PRÓLOGO

Cuando me sugirieron que escribiera el prólogo para este libro, me sentí azorada. No escribo prólogos. Los suelo leer. Como vosotros, soy ante todo lectora entusiasta, intuitiva. Confieso que para mí escribir es difícil, y no sólo porque es complejo transcribir con precisión lo que uno siente, sino porque escribir para mí significa arriesgarse, comprometerse a confesar algo por lo que uno está satisfecho o no, inquieto o conmovido, y, en esta ocasión, es definitivamente compartir un lujo, un fogonazo de felicidad que a veces regala el destino.
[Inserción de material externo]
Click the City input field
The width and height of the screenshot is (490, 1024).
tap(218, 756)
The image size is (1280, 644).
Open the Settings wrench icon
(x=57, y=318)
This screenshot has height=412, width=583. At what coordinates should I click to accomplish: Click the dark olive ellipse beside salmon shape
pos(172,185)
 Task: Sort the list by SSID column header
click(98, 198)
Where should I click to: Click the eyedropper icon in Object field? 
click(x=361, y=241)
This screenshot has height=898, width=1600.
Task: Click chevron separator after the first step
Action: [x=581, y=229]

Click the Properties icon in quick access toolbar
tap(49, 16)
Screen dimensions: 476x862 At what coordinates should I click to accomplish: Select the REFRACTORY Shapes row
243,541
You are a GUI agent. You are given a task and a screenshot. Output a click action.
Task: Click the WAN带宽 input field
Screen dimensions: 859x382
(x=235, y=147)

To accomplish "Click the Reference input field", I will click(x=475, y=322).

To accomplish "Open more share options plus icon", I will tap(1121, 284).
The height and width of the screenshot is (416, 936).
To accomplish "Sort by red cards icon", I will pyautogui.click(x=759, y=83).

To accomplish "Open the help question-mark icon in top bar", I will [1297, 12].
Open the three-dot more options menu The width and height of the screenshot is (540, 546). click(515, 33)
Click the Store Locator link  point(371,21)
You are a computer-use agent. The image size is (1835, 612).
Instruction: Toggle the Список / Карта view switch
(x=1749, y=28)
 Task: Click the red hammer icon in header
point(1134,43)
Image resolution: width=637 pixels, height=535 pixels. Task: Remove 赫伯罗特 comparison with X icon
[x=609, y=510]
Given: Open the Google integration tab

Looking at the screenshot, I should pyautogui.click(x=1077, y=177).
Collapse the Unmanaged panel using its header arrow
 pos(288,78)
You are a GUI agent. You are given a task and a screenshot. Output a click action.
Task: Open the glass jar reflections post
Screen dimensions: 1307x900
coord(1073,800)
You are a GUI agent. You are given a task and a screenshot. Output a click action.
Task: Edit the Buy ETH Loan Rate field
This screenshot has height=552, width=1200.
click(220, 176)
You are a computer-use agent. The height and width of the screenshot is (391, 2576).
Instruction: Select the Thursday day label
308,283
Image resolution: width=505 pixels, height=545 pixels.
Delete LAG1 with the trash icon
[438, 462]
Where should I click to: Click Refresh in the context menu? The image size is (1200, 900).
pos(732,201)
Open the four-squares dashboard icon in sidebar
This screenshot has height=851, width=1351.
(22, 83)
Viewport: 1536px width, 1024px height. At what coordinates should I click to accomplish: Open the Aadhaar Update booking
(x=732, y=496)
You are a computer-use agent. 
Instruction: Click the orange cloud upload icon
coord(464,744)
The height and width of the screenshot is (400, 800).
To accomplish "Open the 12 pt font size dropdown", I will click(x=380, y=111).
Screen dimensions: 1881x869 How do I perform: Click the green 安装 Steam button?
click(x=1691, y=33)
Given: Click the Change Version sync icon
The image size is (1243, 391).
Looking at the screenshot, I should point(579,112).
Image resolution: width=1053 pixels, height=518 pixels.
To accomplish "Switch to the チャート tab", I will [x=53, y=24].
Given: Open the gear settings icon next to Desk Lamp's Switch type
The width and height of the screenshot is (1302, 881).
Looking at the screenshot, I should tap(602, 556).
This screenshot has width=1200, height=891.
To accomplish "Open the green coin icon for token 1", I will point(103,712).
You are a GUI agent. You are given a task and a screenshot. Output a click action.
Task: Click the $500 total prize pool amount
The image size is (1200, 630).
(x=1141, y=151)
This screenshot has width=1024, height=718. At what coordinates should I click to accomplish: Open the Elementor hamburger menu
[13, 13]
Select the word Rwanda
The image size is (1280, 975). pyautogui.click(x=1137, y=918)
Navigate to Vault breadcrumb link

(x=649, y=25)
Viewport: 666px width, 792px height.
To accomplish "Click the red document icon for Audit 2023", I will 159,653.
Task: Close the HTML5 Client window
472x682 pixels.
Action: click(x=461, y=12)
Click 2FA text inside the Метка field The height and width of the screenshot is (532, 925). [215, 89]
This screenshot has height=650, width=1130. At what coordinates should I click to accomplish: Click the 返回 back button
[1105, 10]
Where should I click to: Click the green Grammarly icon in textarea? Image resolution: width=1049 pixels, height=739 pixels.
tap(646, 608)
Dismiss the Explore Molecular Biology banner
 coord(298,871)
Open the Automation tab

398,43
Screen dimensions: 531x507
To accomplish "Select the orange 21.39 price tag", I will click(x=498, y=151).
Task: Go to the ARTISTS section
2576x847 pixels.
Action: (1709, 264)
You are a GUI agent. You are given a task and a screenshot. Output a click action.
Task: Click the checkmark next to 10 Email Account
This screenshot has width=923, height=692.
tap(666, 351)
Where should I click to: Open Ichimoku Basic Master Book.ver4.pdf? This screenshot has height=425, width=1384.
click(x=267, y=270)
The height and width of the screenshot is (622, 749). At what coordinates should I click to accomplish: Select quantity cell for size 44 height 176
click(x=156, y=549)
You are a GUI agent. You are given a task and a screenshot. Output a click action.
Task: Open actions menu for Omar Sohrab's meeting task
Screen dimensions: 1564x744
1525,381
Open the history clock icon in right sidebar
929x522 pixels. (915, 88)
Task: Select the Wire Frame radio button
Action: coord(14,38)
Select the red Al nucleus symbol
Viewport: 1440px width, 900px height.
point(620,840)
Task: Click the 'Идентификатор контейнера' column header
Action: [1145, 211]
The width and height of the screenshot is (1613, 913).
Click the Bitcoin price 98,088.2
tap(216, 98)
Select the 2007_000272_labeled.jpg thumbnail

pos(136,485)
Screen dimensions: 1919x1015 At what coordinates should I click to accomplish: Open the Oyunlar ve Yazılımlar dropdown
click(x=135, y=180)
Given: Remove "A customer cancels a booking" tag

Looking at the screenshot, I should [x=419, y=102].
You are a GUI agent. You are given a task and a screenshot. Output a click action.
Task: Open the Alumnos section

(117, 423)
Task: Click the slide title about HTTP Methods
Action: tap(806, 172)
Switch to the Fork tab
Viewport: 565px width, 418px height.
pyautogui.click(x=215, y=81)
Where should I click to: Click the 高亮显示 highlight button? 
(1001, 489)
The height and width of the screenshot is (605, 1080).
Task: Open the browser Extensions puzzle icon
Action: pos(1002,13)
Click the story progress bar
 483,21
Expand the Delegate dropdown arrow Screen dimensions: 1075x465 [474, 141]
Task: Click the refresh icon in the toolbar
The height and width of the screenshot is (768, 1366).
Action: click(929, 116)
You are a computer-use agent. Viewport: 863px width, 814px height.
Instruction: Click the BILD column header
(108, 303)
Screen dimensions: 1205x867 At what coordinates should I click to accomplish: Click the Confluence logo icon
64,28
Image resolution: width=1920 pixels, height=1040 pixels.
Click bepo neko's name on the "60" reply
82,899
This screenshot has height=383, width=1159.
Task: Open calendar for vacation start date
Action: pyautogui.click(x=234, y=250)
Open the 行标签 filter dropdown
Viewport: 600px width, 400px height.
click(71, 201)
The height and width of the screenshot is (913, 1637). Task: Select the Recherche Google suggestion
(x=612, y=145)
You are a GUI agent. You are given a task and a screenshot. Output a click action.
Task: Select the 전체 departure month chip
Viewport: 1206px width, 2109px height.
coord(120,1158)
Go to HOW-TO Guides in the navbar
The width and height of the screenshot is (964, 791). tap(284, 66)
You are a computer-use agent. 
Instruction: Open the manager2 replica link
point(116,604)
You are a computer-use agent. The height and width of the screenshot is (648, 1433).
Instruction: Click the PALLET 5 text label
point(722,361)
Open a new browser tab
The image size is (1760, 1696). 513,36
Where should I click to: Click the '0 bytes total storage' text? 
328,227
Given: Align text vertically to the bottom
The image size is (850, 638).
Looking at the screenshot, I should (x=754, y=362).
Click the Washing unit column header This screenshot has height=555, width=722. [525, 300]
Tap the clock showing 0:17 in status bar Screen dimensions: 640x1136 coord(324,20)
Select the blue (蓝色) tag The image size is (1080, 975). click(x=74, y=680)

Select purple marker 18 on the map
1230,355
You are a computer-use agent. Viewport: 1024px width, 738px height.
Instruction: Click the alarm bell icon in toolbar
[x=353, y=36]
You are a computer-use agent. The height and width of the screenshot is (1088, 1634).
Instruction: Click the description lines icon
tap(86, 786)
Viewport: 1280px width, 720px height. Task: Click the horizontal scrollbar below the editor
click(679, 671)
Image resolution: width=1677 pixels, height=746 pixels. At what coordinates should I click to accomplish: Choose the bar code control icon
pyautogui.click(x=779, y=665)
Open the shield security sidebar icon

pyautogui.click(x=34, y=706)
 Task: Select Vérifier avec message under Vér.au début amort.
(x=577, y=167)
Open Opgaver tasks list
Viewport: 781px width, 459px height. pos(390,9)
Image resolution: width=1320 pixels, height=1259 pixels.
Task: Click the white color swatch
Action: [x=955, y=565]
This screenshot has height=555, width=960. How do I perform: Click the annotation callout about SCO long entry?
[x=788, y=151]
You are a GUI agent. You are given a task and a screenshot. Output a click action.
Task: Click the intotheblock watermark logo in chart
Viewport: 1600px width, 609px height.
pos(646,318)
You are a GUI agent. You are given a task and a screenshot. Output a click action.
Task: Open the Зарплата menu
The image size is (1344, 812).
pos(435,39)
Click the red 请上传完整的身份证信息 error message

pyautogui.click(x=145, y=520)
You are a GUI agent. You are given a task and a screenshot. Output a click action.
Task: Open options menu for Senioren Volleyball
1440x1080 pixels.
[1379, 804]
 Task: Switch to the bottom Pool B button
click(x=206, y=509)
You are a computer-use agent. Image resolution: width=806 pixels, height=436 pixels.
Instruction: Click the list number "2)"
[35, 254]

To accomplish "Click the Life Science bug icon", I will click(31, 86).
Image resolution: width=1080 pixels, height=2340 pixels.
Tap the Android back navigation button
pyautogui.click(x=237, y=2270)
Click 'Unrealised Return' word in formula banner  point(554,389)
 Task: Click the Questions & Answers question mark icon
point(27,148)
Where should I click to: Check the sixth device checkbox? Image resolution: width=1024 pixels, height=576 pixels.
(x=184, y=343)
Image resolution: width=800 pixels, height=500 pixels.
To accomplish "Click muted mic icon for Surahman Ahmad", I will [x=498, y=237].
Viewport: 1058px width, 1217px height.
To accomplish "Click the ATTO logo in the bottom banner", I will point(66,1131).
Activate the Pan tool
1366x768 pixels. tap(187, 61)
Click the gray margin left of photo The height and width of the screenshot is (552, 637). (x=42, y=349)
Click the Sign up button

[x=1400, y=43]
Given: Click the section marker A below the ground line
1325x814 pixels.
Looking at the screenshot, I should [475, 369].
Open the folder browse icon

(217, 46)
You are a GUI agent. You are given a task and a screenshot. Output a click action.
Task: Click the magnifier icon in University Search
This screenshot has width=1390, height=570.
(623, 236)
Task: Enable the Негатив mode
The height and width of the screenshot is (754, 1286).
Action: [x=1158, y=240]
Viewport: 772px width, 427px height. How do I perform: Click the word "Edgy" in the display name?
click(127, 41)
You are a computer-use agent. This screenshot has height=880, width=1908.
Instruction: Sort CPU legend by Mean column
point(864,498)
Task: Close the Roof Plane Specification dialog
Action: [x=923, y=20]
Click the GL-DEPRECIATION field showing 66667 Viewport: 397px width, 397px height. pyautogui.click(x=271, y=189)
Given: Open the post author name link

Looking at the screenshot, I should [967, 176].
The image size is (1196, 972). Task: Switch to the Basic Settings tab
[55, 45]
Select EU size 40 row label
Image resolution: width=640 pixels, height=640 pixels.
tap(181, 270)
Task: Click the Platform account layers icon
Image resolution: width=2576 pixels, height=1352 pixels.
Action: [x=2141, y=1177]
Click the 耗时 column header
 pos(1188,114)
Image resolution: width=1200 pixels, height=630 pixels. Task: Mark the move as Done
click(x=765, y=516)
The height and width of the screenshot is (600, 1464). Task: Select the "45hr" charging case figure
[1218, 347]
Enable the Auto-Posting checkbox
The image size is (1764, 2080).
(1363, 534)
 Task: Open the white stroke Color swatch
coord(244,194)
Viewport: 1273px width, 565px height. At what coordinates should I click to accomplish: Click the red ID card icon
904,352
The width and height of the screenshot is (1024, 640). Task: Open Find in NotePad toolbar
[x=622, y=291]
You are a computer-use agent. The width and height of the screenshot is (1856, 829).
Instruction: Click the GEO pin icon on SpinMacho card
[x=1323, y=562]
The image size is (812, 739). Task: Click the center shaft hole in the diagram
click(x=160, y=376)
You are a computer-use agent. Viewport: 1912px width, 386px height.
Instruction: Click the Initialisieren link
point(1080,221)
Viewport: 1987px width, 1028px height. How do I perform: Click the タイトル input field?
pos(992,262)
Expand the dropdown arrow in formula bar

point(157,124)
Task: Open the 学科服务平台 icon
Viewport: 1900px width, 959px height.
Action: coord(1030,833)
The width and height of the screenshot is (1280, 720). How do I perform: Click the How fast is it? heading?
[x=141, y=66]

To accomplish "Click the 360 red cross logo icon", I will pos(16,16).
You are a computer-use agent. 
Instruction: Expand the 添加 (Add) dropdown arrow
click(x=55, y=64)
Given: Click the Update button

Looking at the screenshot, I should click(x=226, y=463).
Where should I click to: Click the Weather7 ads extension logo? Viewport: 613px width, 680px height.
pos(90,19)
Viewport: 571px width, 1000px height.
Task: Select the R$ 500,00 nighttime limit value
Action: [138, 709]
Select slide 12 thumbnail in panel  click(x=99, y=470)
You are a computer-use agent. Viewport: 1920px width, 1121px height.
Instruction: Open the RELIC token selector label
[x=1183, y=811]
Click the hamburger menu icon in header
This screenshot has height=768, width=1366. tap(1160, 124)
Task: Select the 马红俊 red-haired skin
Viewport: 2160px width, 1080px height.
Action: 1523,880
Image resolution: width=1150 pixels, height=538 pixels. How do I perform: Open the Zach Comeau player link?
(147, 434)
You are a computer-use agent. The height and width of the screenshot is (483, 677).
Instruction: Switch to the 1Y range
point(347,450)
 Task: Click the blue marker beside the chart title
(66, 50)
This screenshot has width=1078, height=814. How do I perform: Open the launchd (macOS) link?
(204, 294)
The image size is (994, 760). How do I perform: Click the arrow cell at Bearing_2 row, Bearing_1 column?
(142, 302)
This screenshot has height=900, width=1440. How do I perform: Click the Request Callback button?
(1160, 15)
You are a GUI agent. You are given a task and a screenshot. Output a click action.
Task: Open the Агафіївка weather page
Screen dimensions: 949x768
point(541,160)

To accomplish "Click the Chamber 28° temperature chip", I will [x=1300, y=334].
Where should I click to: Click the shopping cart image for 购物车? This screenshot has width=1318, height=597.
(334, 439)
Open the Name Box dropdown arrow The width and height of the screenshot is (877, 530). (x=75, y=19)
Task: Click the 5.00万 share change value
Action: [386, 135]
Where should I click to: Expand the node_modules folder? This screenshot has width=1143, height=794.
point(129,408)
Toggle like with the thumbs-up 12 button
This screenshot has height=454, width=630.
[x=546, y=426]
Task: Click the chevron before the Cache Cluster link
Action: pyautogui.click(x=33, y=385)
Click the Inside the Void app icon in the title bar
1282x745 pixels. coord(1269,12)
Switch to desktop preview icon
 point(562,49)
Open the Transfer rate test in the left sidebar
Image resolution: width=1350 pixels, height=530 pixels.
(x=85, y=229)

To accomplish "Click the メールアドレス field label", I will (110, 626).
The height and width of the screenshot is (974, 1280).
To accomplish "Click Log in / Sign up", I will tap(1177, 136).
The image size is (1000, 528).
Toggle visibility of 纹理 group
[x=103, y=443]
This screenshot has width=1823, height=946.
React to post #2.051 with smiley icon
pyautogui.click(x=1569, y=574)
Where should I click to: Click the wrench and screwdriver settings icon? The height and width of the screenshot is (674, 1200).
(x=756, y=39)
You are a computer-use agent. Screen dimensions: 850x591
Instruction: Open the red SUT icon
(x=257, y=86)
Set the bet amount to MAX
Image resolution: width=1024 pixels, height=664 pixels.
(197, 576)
Pocos meses de correspondencia, muchas coincidencias y una tarde de junio la llegada inesperada del manuscrito de Amantea a mis manos… Tanta generosidad y confianza aún me abruman hoy, al redactar estas lineas, aún sin conocer al autor. Me hechizó el título por su fuerza, su mezcla de sonidos, su misterio, su imposibilidad de ser destrozado en alguna traducción. Me gustó la destreza de construir una novela con tres historias entrelazadas, con un estilo propio, trabajado, rico en matices, en pinceladas para los cinco sentidos, evidente bagaje cultural y lingüístico del autor. «Sugerir una selección musical para la lectura sería lo ideal», apuntaba un día el mismo David F. Cantero.

Emergen todavía en desorden instantes de gran brillantez, como la idea de invertir el proceso creativo autor-lector, el gigantesco jeroglífico, sus fascinantes símbolos y el ritmo. Las citas en italiano, en francés, obran de chispas, de reflejos de autenticidad. La predilección por los nombres que empiezan por «A», el afán de perfección estética y la lírica de muchas situaciones nunca son fortuitos, sino marca-pasos de los personajes. En otro compás encontré capítulos que dan vértigo en su desolación y su desasosiego. Conmovedora aunque tremendamente dura por encima de todas, la escena de la morgue. Sin duda la descripción más veraz que he leído nunca. Las reflexiones en voz alta, la constante sintonía entre vida, muerte y soledad, son inquietantes, inefables. Sufrí verdaderos desvaríos emocionales. Imposible abstraerse, ni de la lectura ni de la historia. La carta final de Amantea es de una belleza, una sensibilidad, una fuerza sin igual. Demoledora. Quedé petrificada, clavada en el punto final. Y por último, la brújula, el imán, la gran certeza de la obra, del autor: amar. El arte del querer. Desde la dedicatoria hasta el cierre del libro, es indivisible, pasión casi opresión. No es crítica, sino impresión, huella indeleble en el lector. Amantea anuda lazos en nuestra memoria.